Azumah shares are up 10% today to 3.3 cents.
December 3 closing date
The increased offer is now scheduled to close at 7.00pm (Sydney time) on December 3, 2019, unless extended.
Ibaera has also agreed to shorten the payment terms to 10 business days after acceptance of the increased offer.
In a statement, Azumah said: “Each of the Azumah directors who hold or control Azumah shares intend to accept the increased offer in relation to those shares in the absence of a superior proposal.”
Azumah shareholders who may have previously accepted the offer are also entitled to receive the increased offer consideration of 3.3 cents per share.

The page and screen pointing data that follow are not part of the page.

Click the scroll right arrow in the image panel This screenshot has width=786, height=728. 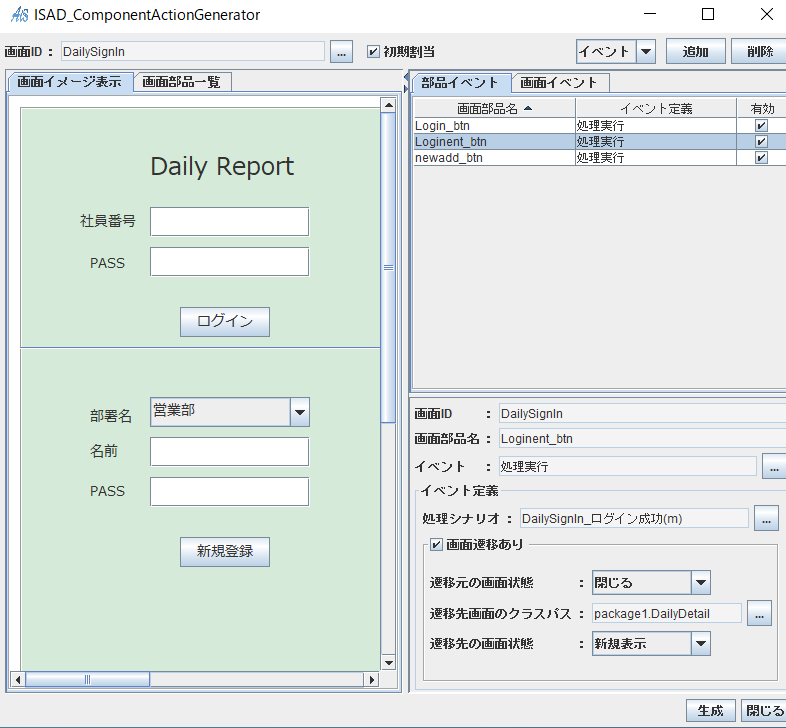pos(372,680)

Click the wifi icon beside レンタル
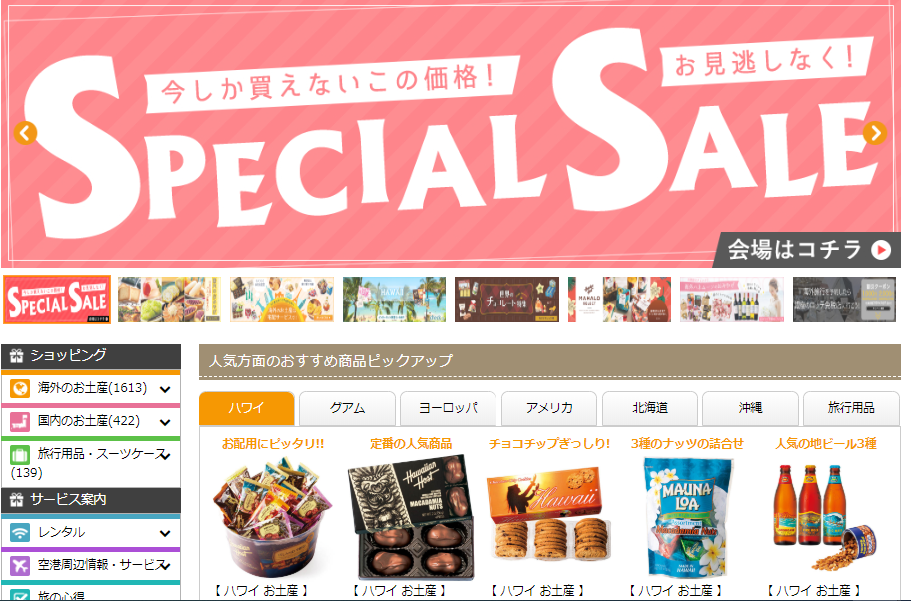pos(20,532)
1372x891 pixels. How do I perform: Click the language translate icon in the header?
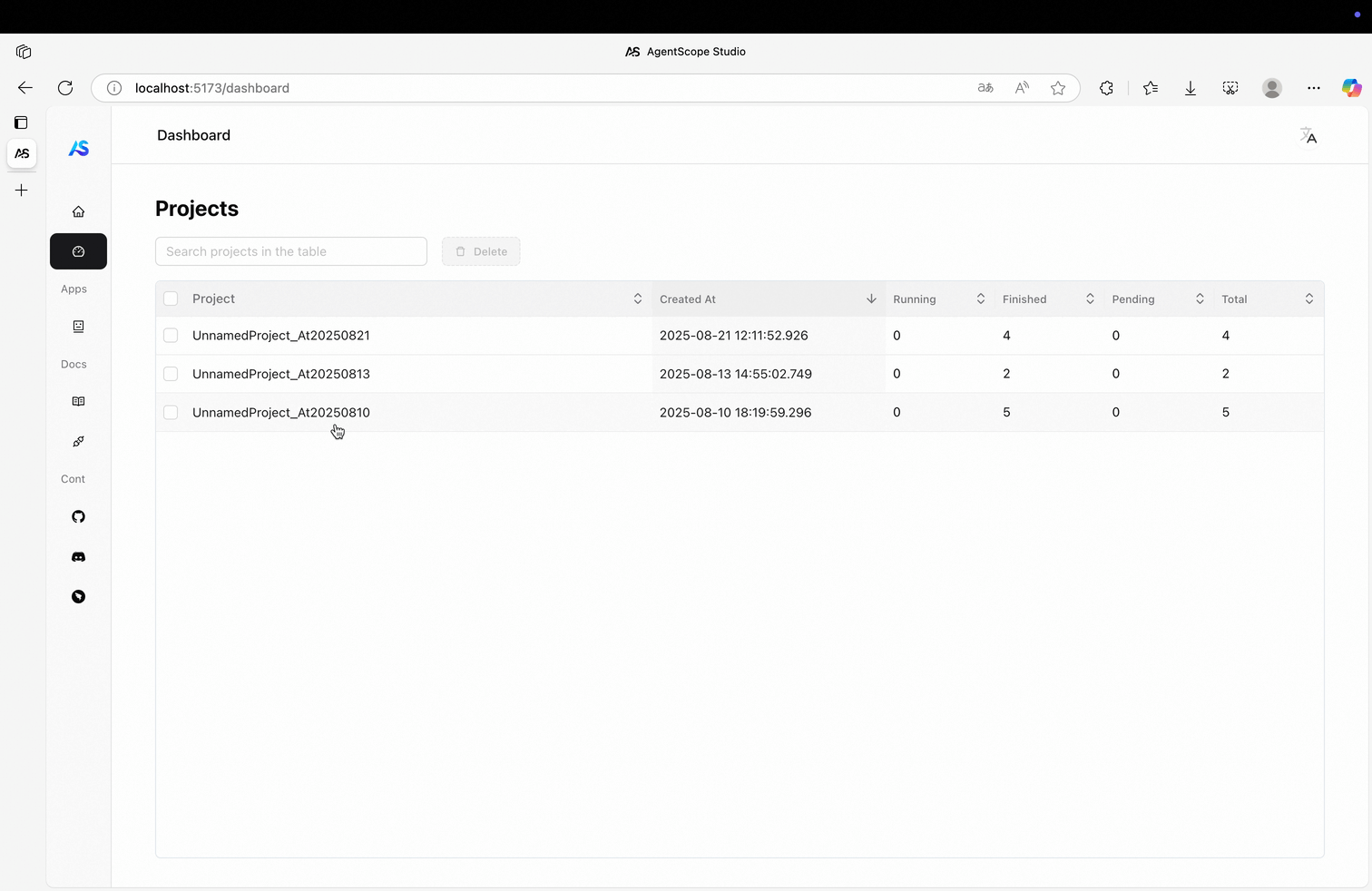point(1308,135)
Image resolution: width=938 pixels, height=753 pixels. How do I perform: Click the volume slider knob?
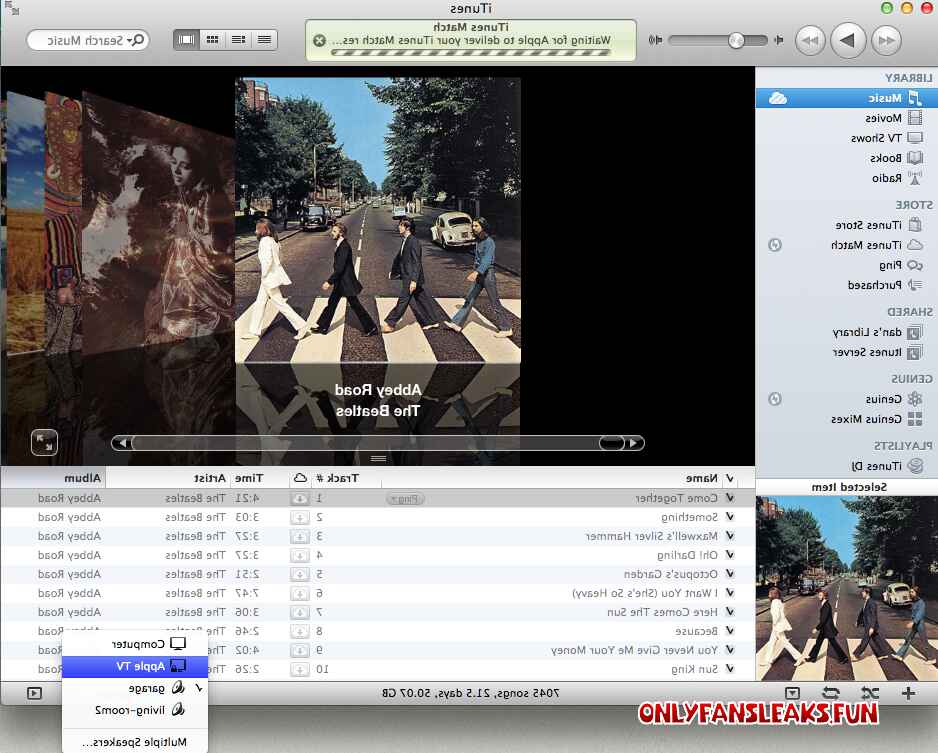click(x=736, y=40)
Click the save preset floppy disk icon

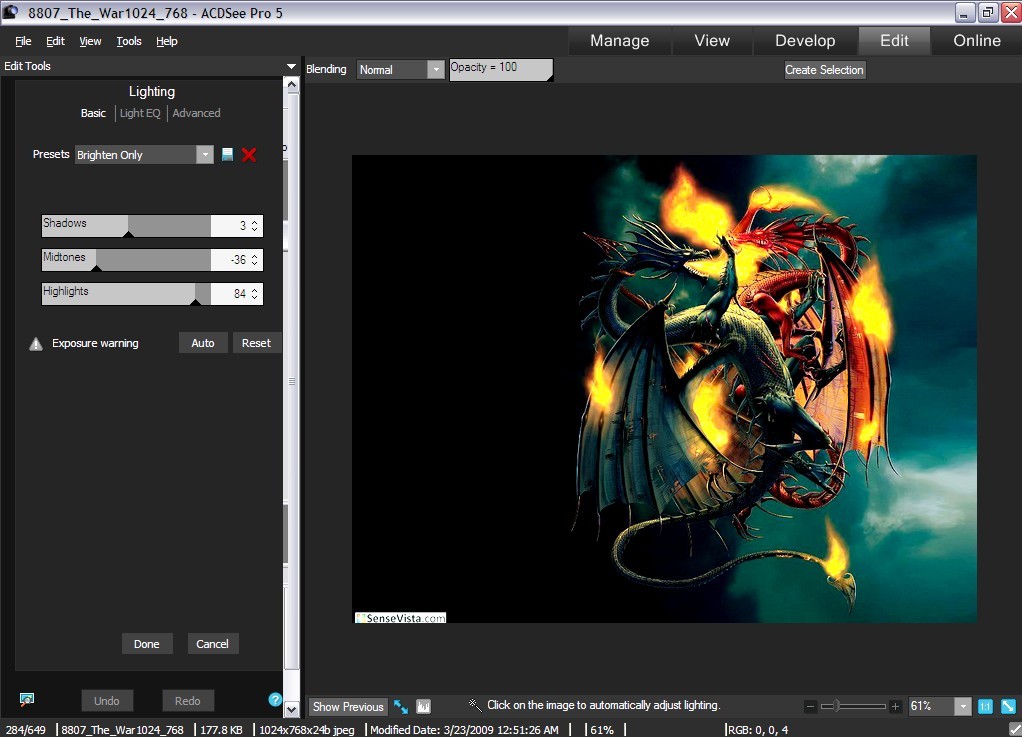(x=226, y=155)
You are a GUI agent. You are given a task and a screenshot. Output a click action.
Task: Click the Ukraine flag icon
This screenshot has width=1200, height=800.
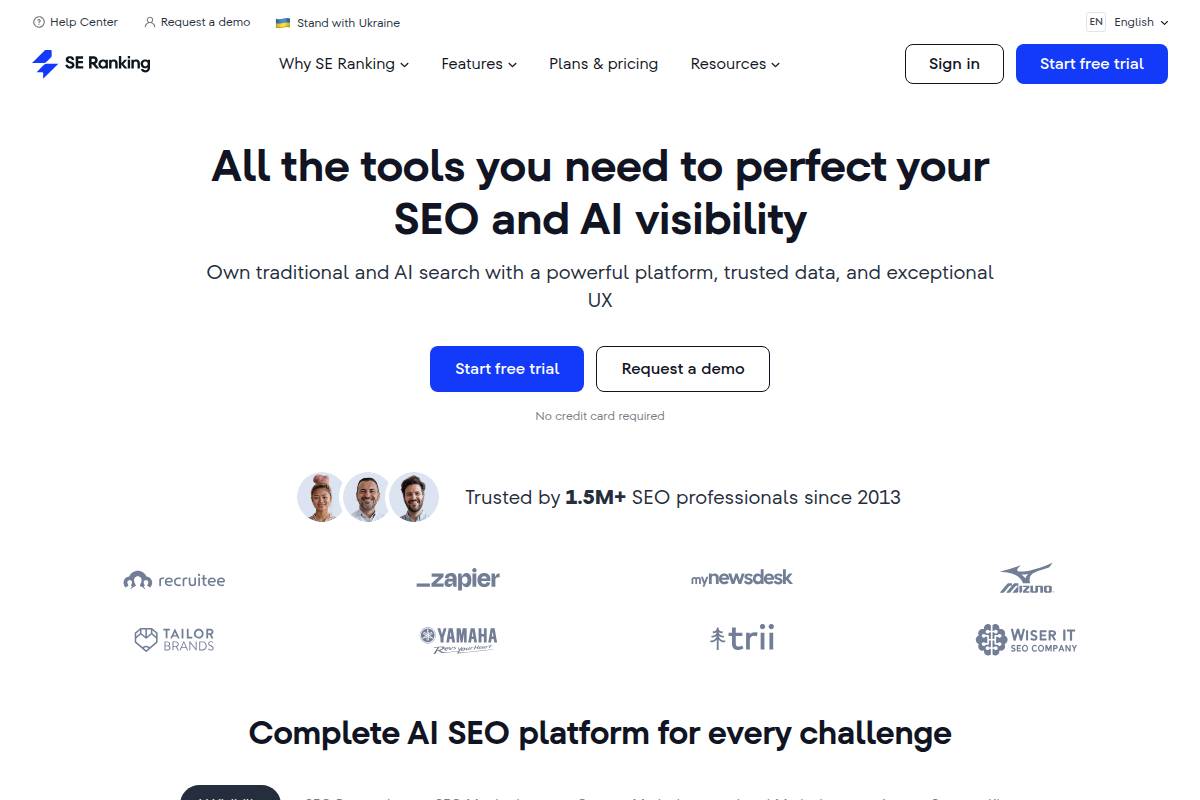(283, 22)
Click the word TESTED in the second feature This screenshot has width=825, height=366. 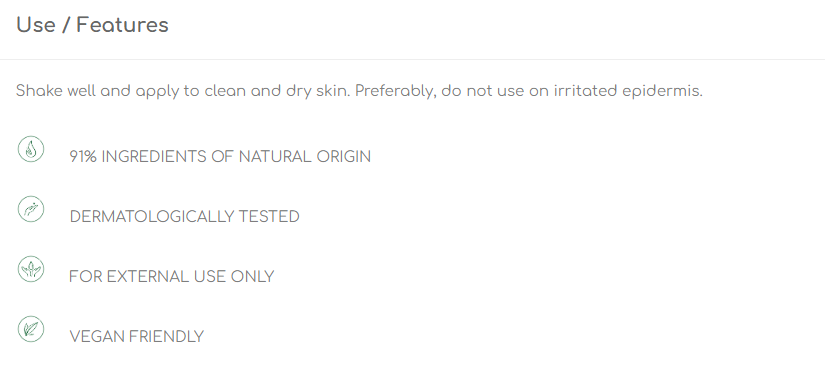pos(269,217)
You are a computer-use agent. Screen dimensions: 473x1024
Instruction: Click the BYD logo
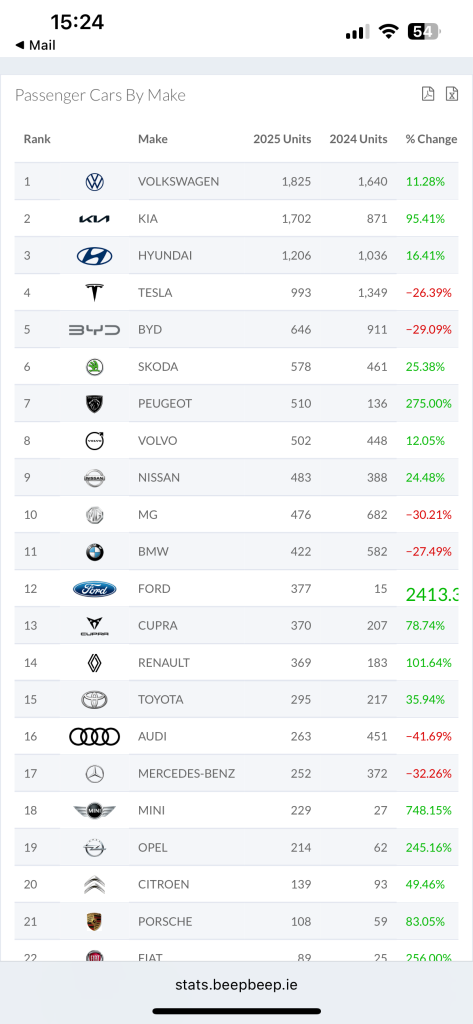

In connection with the increased offer, Azumah has agreed to:
- In the event that Ibaera acquires a relevant interest in at least 30% of Azumah’s shares, appoint a nominee of Ibaera to the Azumah Board, at which point one of the existing non-executive directors of Azumah will resign from the Board;
- In the event that Ibaera acquires a relevant interest in at least 40% of Azumah’s shares, appoint an additional independent non-executive director, nominated by Ibaera but independent of Ibaera, to the Azumah Board; and
- In the event that Ibaera acquires a relevant interest in at least 50% of Azumah’s shares, appoint an additional nominee of Ibaera to the Azumah Board (which will provide Ibaera with a total of two nominees on the Azumah Board), at which point Azumah’s existing managing director will be made redundant and will retire from the Azumah Board.
Ibaera has also agreed to pay an amount, calculated based on a Black-Scholes pricing model, for the Azumah options on issue in consideration of those options (at Ibaera’s election) either being cancelled or exercised and accepted into the increased offer.
All of the Azumah directors have agreed to accept any such offer made in respect to those options.
Azure Capital is acting as financial advisor and Corrs Chambers Westgarth as legal advisor to Azumah.